Thielen: Well, it’s kind of weird. In the NFL, there’s never really that moment where you’re like, Hey, I made the team. Or: Hey, you made the practice squad. You just kind of show up the next day and go to work. Nobody really says anything. You just kind of go to work. Honestly, I was just so in the moment. I was just trying to make sure I stayed on the team. In this league you just never know week to week. Somebody gets injured, something happens to you, and they have to cut you. I was just so focused on getting better and proving that I belonged every day. Because if you have a couple bad weeks in a row, you never know, you could be cut and never have an opportunity to get in the league again.
Rohan: You spent a year on the practice squad and then two more years as a backup, on special teams duty. In those three years, what were you doing to improve your game and prove you deserved more playing time?
Thielen: I was trying to compete every single day. Try to beat those starters every day in practice, when I was on the practice squad. Just prove that I belong, that I can play with the starters. That was a great opportunity for me to gain confidence from the coaching staff. Like, hey, this guy is consistently beating our starters, so why can’t he be a player in this league?
Every day I was able to learn what works in the NFL, what doesn’t work. Learn how to beat bigger, stronger corners, how to get off the press. And then the biggest thing for me was special teams. If I hadn’t been able to prove that I could play on special teams, there’s no way I would’ve been given an opportunity.
Rohan: You had nearly 1,000 yards last season, and it looks like you’ll eclipse that number this year. Have you had a moment yet where you said, Hey, I’ve arrived?
Thielen: No, there’s never been a moment like that for me. I’m still just trying to take it one week at a time, one day at a time.
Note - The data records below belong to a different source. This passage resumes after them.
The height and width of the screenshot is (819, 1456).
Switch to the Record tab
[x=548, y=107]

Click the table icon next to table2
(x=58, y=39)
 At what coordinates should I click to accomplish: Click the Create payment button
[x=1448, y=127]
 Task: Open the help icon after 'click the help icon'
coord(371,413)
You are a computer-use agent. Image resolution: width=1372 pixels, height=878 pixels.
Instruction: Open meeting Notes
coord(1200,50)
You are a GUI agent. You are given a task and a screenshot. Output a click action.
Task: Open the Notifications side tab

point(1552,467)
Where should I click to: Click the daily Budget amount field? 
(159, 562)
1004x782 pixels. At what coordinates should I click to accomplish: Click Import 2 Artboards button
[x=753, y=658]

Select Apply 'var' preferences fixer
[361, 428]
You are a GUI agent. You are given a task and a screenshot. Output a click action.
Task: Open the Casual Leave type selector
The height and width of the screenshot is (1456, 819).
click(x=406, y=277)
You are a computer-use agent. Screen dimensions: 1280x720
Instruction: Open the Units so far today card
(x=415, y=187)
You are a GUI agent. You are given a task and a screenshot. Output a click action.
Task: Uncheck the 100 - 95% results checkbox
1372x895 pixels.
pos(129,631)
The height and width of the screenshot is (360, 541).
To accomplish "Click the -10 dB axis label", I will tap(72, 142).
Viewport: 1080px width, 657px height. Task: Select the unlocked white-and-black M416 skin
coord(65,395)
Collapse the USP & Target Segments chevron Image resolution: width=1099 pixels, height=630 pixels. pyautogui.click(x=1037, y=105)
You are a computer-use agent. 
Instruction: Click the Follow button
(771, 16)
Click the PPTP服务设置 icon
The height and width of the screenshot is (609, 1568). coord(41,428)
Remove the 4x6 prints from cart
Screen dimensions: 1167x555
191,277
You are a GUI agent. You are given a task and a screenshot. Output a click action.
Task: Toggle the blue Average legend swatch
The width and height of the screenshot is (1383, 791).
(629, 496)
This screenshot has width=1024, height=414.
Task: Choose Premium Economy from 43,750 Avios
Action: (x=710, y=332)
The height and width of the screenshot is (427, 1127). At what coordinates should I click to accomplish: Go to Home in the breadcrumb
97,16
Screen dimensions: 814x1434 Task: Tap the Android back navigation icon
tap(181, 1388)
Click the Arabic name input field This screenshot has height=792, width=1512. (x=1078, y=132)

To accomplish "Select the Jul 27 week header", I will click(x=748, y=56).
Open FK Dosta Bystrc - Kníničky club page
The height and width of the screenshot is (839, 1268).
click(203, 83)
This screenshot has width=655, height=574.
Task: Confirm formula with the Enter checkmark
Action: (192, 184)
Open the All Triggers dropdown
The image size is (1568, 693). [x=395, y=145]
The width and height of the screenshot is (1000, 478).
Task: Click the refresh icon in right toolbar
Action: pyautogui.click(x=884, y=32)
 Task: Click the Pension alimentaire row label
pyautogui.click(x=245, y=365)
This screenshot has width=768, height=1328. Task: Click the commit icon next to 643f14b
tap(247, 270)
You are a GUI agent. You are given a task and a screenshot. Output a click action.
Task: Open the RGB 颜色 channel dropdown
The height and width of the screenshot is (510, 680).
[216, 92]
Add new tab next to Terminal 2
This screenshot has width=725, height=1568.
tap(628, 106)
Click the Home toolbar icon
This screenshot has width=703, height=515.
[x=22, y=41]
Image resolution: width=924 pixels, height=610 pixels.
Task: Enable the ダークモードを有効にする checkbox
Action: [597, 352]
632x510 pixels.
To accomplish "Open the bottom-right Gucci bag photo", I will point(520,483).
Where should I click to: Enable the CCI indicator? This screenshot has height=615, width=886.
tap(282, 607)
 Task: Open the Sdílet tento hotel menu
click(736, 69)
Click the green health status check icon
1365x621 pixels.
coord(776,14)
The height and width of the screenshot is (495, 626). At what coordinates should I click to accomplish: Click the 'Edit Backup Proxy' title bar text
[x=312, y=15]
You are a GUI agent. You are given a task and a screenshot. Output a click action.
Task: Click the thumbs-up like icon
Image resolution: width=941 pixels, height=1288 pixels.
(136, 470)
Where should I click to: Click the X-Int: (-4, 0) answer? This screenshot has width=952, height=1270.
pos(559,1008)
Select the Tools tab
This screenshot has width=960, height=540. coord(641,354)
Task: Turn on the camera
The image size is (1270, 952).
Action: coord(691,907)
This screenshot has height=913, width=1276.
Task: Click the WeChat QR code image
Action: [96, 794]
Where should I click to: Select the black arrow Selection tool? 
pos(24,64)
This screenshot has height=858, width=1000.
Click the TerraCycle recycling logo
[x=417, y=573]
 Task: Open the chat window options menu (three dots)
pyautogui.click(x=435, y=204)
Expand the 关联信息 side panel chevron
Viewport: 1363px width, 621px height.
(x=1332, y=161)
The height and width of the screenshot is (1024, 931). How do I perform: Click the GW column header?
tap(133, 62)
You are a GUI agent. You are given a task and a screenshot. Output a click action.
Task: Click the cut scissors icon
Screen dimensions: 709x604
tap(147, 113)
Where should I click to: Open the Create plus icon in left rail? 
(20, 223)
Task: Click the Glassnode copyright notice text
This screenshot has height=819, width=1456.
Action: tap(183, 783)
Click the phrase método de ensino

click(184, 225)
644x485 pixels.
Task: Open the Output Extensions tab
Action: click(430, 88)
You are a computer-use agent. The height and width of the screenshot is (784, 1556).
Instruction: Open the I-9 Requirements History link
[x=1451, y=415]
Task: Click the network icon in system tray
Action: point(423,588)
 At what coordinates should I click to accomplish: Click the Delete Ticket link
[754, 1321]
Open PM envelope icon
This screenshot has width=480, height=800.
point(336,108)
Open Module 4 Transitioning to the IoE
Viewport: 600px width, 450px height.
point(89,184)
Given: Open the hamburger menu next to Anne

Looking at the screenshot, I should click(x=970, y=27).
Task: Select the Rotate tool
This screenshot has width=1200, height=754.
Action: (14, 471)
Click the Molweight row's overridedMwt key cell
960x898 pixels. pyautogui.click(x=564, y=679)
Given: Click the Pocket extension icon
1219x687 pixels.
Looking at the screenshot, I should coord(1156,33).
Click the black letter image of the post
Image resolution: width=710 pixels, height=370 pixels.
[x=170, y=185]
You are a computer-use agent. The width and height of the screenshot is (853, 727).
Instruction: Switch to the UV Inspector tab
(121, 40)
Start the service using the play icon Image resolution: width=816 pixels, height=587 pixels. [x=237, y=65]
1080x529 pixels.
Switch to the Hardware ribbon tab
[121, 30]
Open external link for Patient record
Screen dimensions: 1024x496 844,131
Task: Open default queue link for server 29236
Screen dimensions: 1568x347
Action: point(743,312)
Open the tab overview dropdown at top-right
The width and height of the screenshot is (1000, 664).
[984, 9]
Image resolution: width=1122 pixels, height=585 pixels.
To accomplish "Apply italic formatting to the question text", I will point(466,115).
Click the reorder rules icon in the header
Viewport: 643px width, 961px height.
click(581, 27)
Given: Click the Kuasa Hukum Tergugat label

I mean, I think in this league, if you relax and say, Hey, I made it, I think you can get lost in the shuffle pretty easy, because there’s a lot of guys who can play at a high level, and there’s always someone coming for your job. There’s a new draft every year, a new free agent who wants to be a starter and come for your job. You’ve got to prove it every day.
Rohan: You got a new contract this offseason. Going from undrafted to having a multimillion dollar contract (four years, $19.2 million, $4 million guaranteed), what was that like? What did you splurge on?
Thielen: Honestly, my wife and I just kind of live the same lifestyle that we’ve always lived. We were able to buy a home and get that taken care of. And then, having a little man, we spent a lot of money on diapers and kid stuff.
Rohan: You played high school football in Minnesota, you played college football in Minnesota, you’re playing professionally in Minnesota. What’s that like? Do you get a lot of ticket requests on Sundays?
Thielen: I do get a lot of requests. Whether it be for jerseys, signing things, trying to get people tickets. But it’s all good. We’re very blessed and thankful.
Rohan: Looking back, was there any point along your journey here when someone told you that you should give up on football and do something else?
Thielen: Every step of my journey. I had a coach when I was getting recruited say maybe you should play basketball at a Division III level, because you’re not good enough to play football in college. Same with the NFL. When I said I was going to train for the NFL and try to make it, I had coaches say, hey maybe you should find a [real] job or try to play in the Arena League or something like that.
I’ve always had that, which is great for me. I love that. I love when people doubt me. I love when people don’t think that I’m good enough to play at a certain level, not good enough to be a starter, things like that. That’s the stuff that drives me. That’s the stuff that I think about constantly when I’m out there working at practice.